Las palabras «detalles insalubres» parecieron reverberar en las paredes de la sala. Eve vio que los miembros de la ejecutiva miraban sus cuadernos amarillos, sus lápices y sus tazas de café. La incomodidad les sacudía como olas casi visibles. Ninguno quería que la reunión se convirtiera en una pelea de gallos, pero si esperaban que se doblegara a su voluntad colectiva, tendrían que expresarlo con toda claridad. No ofrecería su dimisión al instante, dejando el escaño en manos de la oposición.

—Coronel Woodward —dijo con calma—, todos llevamos los intereses del partido en el corazón. Al menos, eso supongo. ¿Qué quiere que haga?

El hombre la miró con suspicacia. Era la segunda frase de Eve que le sacaba de casillas.

—La desapruebo, señorita —contestó—. Desapruebo quién es, lo que hizo y cómo intentó ocultarlo.
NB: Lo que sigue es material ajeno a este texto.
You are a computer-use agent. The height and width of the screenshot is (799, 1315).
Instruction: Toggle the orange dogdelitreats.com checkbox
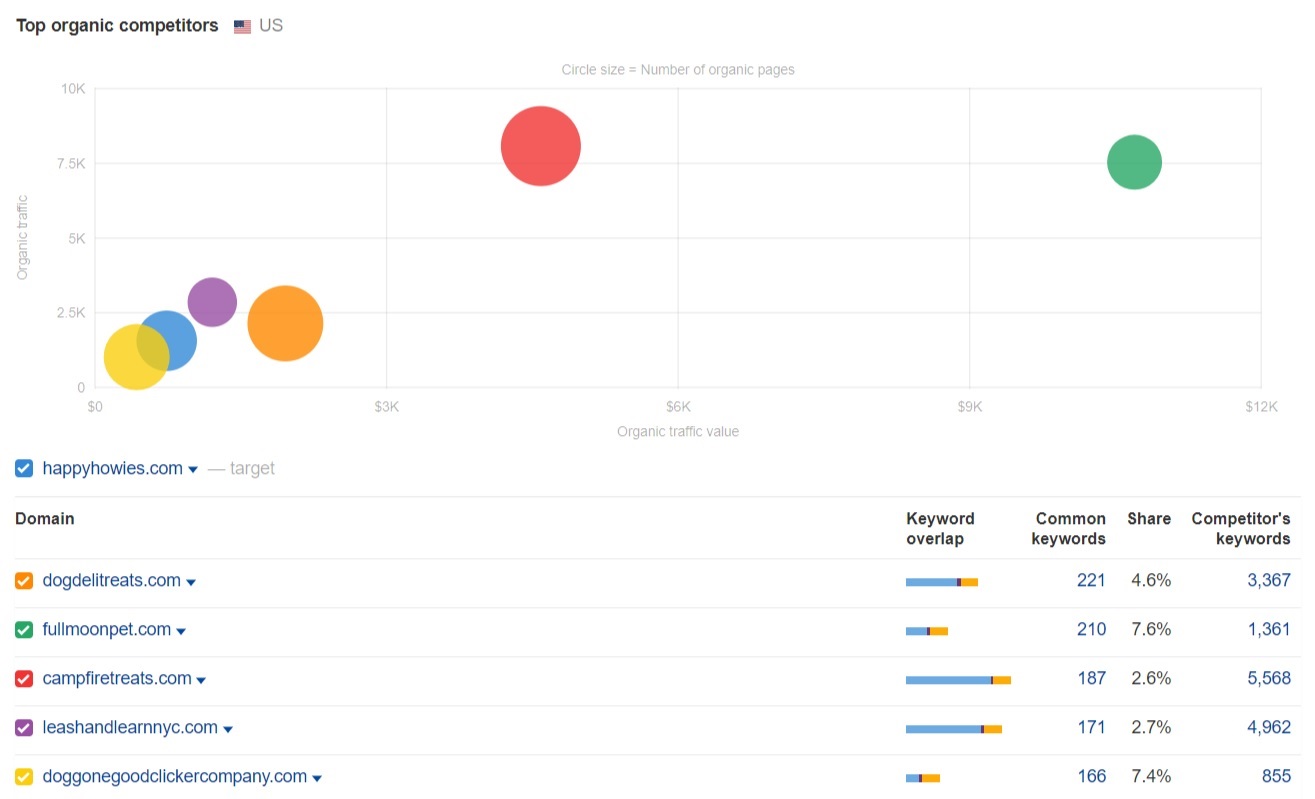[x=24, y=581]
Pero el partido es más importante que mi desaprobación.

Eve comprendió que él necesitaba castigarla. Necesitaba hacerlo en un foro tan público como le permitiera la situación y su mutuo interés en paliar los daños. Eve sintió que la sangre palpitaba airada en sus venas, pero permaneció inmóvil en la silla.

—Estoy completamente de acuerdo con la importancia del partido, coronel Woodward —dijo—. ¿Qué quiere que haga? —repitió.

—Sólo tenemos una alternativa. Permanecerá en su escaño hasta que el primer ministro convoque elecciones generales.

—¿Y después?

—Después habremos acabado con usted. No volverá a pisar el Parlamento. Renunciará en favor de la persona que elijamos para presentarse.

Eve paseó la mirada alrededor de la mesa. Comprendió que aquel plan era un compromiso, el desdichado matrimonio entre exigir su inmediata renuncia y permitirle continuar en su puesto de manera indefinida. Le permitía ganar tanto tiempo como el primer ministro pudiera estirar antes de que los vientos del cambio político que se estaba gestando desde hacía meses le obligaran a convocar elecciones generales. Cuando las elecciones tuvieran lugar, su carrera política habría terminado. Ya había terminado en aquel momento, pensó. Conservaría su escaño en la Cámara de los Comunes durante un tiempo, pero todos los presentes en la sala de reuniones sabían quién de entre ellos detentaría el auténtico poder.

—Siempre le he caído mal, ¿verdad? —preguntó al coronel Woodward.

—Y con buenos motivos —replicó este.